[Begin]
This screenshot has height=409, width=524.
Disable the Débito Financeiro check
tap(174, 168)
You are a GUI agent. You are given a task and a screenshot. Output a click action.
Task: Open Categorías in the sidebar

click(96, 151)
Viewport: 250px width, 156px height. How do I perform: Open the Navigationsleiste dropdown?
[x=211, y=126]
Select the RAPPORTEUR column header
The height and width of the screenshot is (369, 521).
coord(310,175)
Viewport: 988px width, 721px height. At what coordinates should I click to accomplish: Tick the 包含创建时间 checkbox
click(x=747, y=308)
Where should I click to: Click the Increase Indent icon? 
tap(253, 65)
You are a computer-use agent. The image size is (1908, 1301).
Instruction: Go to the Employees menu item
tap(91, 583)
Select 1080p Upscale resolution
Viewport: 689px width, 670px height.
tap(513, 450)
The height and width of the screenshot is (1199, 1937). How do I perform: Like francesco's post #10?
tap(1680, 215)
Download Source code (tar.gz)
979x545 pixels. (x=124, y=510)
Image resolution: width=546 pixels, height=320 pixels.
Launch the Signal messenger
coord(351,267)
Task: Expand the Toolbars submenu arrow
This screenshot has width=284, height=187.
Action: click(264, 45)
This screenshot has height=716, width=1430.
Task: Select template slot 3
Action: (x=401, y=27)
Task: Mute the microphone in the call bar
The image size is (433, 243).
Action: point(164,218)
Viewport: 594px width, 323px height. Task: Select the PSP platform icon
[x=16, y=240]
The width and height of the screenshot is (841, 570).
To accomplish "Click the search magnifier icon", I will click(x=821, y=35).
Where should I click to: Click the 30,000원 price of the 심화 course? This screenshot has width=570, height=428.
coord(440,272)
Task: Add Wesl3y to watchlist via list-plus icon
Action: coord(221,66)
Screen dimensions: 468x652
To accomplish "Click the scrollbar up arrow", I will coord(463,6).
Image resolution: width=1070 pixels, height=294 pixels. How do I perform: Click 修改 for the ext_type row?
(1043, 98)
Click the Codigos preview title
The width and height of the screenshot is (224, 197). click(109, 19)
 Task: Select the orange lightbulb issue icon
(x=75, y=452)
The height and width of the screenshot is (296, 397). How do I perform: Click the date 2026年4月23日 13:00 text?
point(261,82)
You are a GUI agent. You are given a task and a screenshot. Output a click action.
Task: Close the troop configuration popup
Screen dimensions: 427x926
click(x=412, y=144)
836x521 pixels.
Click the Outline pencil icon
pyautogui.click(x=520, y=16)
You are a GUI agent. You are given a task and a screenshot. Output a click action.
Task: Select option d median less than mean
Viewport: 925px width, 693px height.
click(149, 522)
[End]
• [AIM OF THE EXERCISE]: Copy out the stretch of the listing from its start through the line containing "click(96, 151)", requests included. Scale every coordinate in the answers by 1.15, rounding to whole numbers with halves going up.

• [TASK OUTPUT]:
This screenshot has height=409, width=524.
Disable the Débito Financeiro check
tap(200, 193)
You are a GUI agent. You are given a task and a screenshot. Output a click action.
Task: Open Categorías in the sidebar

click(110, 174)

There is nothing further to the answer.